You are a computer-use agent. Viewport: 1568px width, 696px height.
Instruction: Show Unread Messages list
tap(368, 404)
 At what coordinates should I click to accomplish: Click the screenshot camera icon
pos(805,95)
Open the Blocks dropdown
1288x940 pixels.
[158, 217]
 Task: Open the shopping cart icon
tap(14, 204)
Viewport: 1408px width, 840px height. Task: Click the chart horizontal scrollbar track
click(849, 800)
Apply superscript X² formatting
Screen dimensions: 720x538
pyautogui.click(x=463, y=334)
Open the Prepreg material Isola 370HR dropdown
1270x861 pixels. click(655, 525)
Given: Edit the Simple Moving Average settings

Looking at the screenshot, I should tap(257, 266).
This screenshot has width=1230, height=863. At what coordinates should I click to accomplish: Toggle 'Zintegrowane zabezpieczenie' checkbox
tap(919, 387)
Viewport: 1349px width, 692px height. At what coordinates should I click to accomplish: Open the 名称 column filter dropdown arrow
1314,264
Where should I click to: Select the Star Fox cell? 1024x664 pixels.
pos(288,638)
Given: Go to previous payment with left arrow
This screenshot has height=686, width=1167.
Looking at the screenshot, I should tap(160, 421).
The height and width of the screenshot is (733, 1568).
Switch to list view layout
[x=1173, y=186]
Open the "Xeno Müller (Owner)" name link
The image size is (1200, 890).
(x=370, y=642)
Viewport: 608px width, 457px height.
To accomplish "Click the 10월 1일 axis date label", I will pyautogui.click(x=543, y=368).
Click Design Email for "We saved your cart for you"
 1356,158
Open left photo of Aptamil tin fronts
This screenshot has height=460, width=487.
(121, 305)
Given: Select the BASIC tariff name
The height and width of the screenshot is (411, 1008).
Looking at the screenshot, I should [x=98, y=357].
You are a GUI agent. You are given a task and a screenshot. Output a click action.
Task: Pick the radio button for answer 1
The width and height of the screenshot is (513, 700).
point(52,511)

◇ ◇ ◇ ◇ ◇

Transfer every line from the one containing "You are a GUI" through the end of the entries, requests included, and add 135 to each coordinate in the answers.

■ **Exercise result**
You are a GUI agent. You are given a task and a screenshot. Output a click action.
Task: Pick the radio button for answer 1
The width and height of the screenshot is (513, 700).
point(187,646)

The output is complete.